If the strategy space is continuous, then there is no simple and perfect way to study evolutionary dynamics. A widely used approach is given by adaptive dynamics (Hofbauer & Sigmund 1990; Nowak & Sigmund 1990; Dieckmann & Law 1996; Metz et al. 1996; Dieckmann et al. 2000), which rests on the following assumptions: there is an infinitely large population; at any one time, the individuals use one (or a few) strategies; mutants are drawn from an infinitesimally small region around the resident strategy; invasion and fixation dynamics are deterministic. Adaptive dynamics represent a useful tool for studying games with continuous strategy space and have led to many important insights (Doebeli et al. 2004; Ackermann et al. 2008).

2. Model

Here, we propose a new way to study evolutionary dynamics for games over a continuous strategy space. In our approach, there is a finite population. All the individuals in this population use the same strategy. Then, a mutant strategy occurs that can be drawn from an arbitrary distribution over the strategy space. This distribution can be constant or it can depend on the resident strategy. Next, we consider the stochastic game dynamics between resident and mutants. We calculate the fixation probability, ρ, that the mutant will take over the population. As a particular model for the stochastic dynamics, we consider a frequency-dependent Moran process (Nowak et al. 2004), but other models have been investigated and could also be used here (Binmore & Samuelson 1997; Traulsen et al. 2005; Vukov & Szabó 2005; Imhof & Nowak 2006; Lessard & Ladret 2007). With probability ρ, the resident is replaced by the mutant. With probability 1 − ρ, the invasion is repelled and the resident remains. Then, another mutant is generated and the algorithm enters the next cycle.

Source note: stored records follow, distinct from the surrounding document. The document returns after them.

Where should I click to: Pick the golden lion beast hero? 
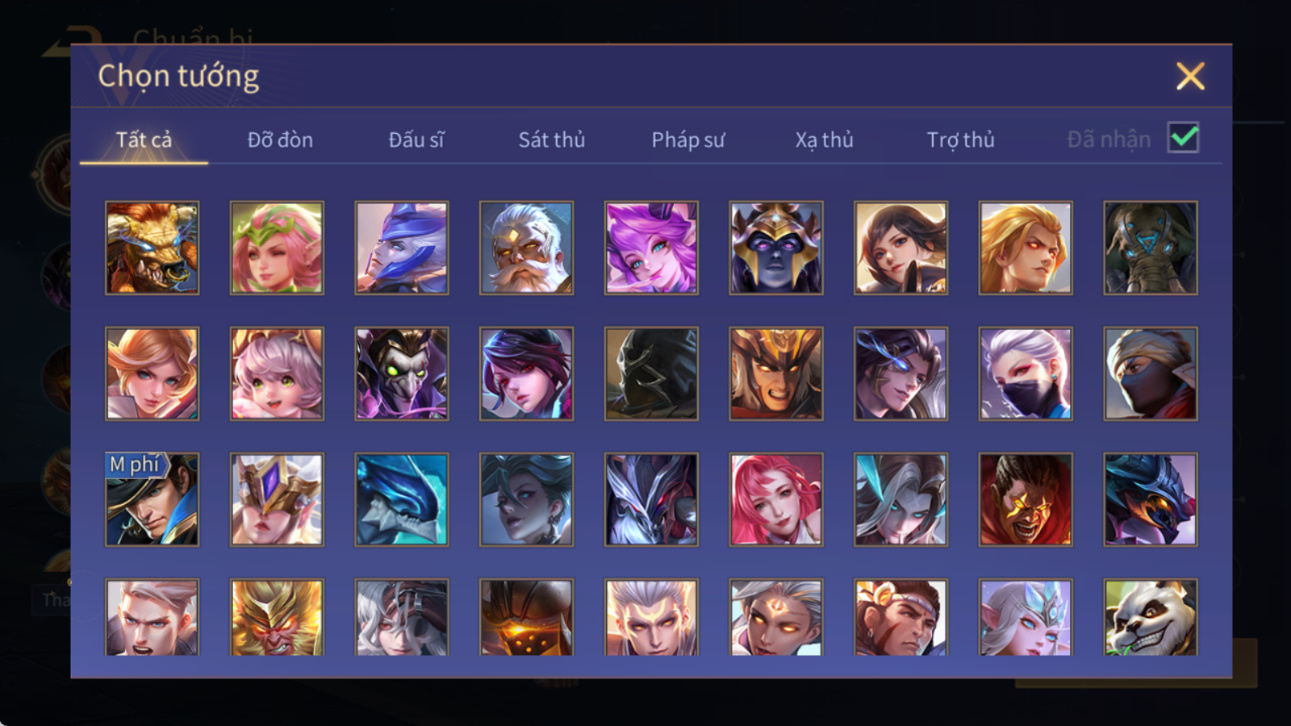coord(152,248)
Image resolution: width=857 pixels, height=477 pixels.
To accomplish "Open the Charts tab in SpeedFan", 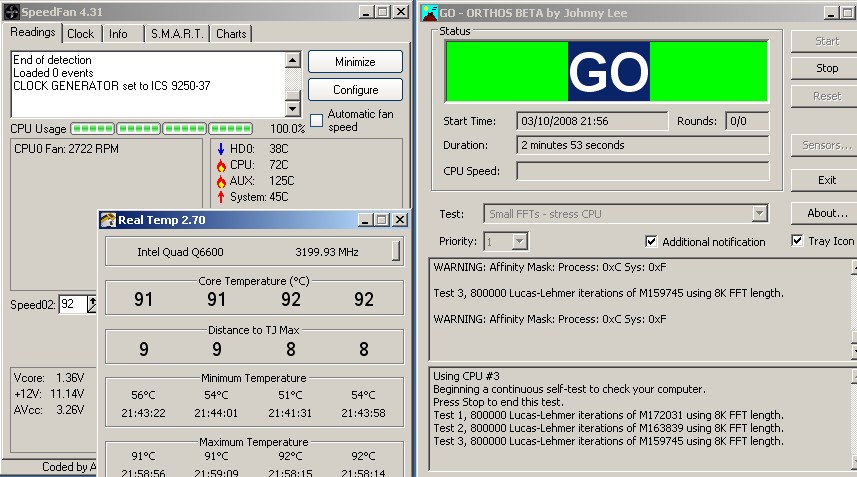I will [230, 34].
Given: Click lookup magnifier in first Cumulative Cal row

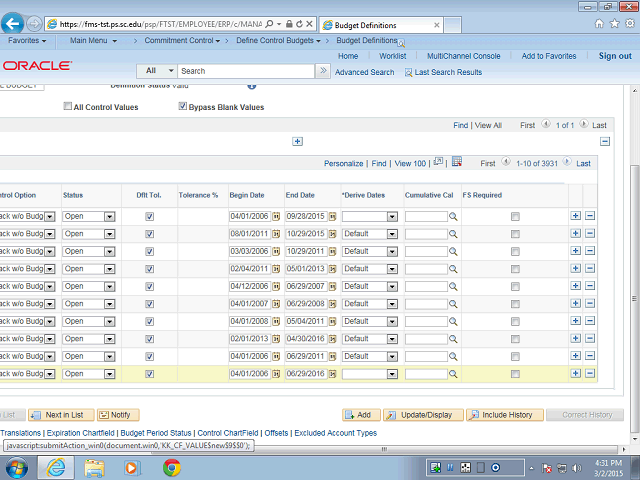Looking at the screenshot, I should 452,217.
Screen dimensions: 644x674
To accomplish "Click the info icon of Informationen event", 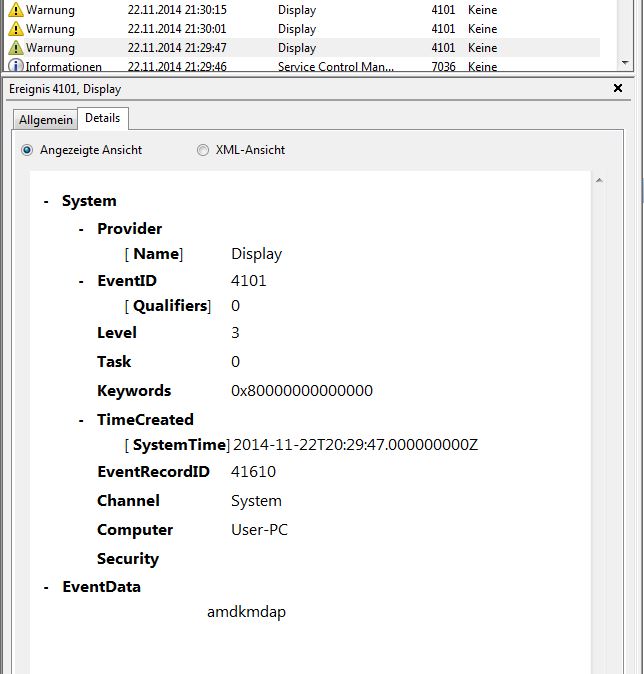I will pyautogui.click(x=15, y=67).
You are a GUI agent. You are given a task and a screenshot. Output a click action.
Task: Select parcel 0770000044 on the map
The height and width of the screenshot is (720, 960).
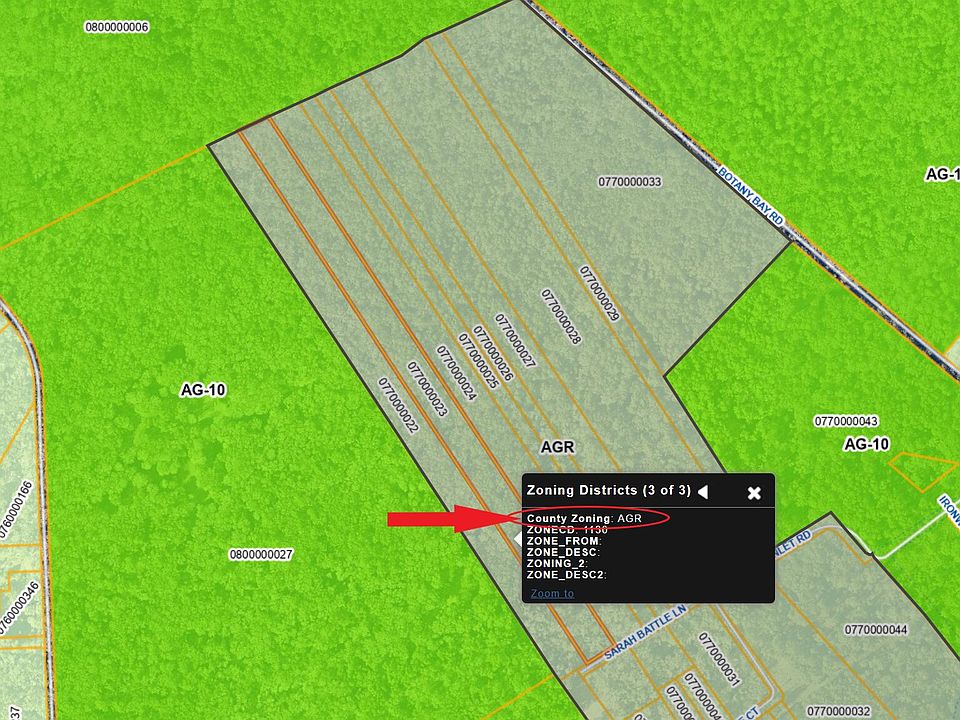875,630
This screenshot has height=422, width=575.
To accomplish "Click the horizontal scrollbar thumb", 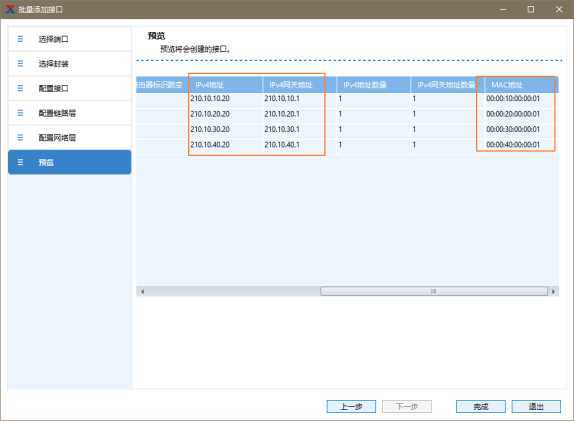I will pos(433,291).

If we repeat these steps many times, then the evolutionary dynamics will lead to a stationary distribution over the space of all strategies. This stationary distribution is informative about many aspects of the evolutionary dynamics of the game that is being considered. The maxima of this distribution signify successful strategies. Success is a combination of two factors: (i) it depends on how able a strategy is in resisting invasion attempts and (ii) it depends on how able a strategy is in invading other (successful) strategies. Both properties depend on the pairwise fixation probabilities. Proulx & Day (2001) studied a similar finite population model to demonstrate the relevance of fixation probabilities in stochastic environments.

As a fascinating example, we study the evolution of cooperation under direct reciprocity (Trivers 1971; Axelrod & Hamilton 1981; Fudenberg & Maskin 1990; Nowak & Sigmund 1990, 1992). We investigate the simplified Prisoner's Dilemma, where cooperation means paying a cost, c, for the other individual to receive a benefit, b; defection implies no cost and provides no benefit. Direct reciprocity can arise, if there are repeated encounters between the same two individuals. My strategy depends on what has happened in the previous encounters. In particular, my strategy depends on what you have done to me.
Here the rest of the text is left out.